Screenings and Evaluations For Older Drivers

Screenings and Evaluations For Older DriversWednesday’s topic for older driver safety awareness week is screening and evaluations. After having communications with family and friends about their driving safety, older adults may decide to get a check-up for his or her driving fitness. Checking on the driving fitness of an older adult is important because driving requires complex physical, visual, and cognitive abilities.

Driving fitness evaluations range from self-assessments, to a comprehensive driving evaluation from an occupational therapy driving rehabilitation specialist. Anne Dickerson, PHD, OTR/L says, “Driving evaluations by occupational therapists are necessary for individuals living with medical conditions that may affect the skills required for driving. Driving school instructors are trained to address and focus on the rules of the road and the safe control of the vehicle, but not the medical condition faced by the senior driver.”

When preparing for a driver evaluation, it is imperative that older adults paint the truest picture of their driving abilities. They should not lie about their current functional level. Families and friends should also attend these evaluations. It always helps to have another set of ears to hear the results, help process the information, and assist with any recommended adaptations.

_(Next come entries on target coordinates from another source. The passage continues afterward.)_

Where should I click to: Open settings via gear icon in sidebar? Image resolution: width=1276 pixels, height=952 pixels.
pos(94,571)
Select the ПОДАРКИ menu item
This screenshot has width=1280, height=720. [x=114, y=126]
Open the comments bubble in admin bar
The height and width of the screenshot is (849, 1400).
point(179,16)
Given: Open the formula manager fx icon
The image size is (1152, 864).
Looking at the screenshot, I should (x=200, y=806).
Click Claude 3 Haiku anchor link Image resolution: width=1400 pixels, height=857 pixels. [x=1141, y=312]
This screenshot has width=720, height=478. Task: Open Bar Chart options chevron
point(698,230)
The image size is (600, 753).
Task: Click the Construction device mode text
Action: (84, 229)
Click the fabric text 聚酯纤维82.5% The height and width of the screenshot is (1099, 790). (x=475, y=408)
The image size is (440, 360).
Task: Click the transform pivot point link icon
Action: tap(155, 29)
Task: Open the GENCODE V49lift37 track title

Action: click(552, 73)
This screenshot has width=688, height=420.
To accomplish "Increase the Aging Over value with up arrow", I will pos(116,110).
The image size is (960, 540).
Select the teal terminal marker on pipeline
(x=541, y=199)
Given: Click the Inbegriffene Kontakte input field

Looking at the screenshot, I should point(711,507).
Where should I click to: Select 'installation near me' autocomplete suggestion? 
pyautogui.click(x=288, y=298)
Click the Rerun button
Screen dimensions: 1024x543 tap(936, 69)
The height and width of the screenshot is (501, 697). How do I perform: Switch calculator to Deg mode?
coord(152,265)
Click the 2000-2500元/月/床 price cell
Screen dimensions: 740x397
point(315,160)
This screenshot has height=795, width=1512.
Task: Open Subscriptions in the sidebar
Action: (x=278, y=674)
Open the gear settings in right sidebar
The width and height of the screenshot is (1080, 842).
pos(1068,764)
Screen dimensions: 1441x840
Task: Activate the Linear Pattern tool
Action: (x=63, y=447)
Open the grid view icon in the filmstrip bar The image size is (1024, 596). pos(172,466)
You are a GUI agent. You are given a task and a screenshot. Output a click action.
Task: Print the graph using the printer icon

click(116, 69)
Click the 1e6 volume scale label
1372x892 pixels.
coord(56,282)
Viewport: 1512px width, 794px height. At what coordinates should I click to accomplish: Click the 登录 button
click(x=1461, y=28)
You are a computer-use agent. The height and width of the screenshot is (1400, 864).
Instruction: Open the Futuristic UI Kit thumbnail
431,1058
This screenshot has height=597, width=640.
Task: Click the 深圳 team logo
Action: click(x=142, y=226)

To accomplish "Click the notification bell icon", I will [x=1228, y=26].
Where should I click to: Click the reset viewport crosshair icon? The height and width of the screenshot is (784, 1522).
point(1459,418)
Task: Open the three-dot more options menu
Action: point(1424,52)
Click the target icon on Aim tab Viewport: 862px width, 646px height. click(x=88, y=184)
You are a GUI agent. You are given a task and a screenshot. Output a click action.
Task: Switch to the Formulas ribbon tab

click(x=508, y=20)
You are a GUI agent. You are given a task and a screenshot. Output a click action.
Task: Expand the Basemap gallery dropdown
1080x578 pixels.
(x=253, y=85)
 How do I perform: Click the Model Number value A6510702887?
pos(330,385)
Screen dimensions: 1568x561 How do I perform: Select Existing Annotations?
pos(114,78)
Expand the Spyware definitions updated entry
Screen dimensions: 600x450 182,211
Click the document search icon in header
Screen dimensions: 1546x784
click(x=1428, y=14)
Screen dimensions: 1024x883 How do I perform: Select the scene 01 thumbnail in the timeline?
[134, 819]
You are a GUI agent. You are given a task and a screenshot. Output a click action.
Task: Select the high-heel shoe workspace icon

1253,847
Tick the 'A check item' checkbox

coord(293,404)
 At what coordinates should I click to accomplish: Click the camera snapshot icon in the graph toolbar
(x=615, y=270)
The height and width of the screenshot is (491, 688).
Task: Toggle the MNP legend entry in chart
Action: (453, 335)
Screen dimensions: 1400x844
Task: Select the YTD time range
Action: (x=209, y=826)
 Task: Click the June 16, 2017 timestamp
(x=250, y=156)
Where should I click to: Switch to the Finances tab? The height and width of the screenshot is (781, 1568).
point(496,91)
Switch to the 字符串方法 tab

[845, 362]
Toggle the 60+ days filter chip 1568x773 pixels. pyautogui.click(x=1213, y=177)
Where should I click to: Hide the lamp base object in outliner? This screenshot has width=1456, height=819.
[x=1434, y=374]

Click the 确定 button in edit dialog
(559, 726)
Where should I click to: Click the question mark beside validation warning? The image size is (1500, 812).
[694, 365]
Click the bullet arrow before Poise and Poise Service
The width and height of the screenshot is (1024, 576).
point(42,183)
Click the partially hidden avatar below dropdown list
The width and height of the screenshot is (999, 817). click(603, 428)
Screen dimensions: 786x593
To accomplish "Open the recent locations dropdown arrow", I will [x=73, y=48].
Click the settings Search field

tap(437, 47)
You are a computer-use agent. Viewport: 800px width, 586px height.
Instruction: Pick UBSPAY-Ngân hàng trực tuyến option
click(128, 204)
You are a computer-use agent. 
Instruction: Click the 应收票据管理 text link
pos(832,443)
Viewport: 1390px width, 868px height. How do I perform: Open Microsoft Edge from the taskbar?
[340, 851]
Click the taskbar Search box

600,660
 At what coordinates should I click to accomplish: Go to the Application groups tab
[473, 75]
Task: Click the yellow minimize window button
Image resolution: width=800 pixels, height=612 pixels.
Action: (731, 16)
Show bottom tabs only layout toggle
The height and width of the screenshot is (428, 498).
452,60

If you are you looking for an evaluation tailored individually to you, looking at your strengths and your limitations, and generating a plan for your continued safe mobility, an occupational therapy driving evaluation will offer the following:

  1. Identify your strengths and any changes in vision, physical ability, and/or cognition that may pose a risk for driving safely.
  2. Recommend how you might strengthen skills, compensate for weaknesses, and develop a relationship with the driving specialist to work together to explore every option.
  3. Prioritize your goal to continue driving safely, but recommend a plan to stop driving now or in the near future if changes in your skills and abilities are too severe, placing you or others in your community in harm’s way.
  4. Remain focused on transportation and participation in your community. The occupational therapy professional will work with you to identify the alternative modes of transportation that would work for you, and provide the support you need to get you where you want to go when you want to get there.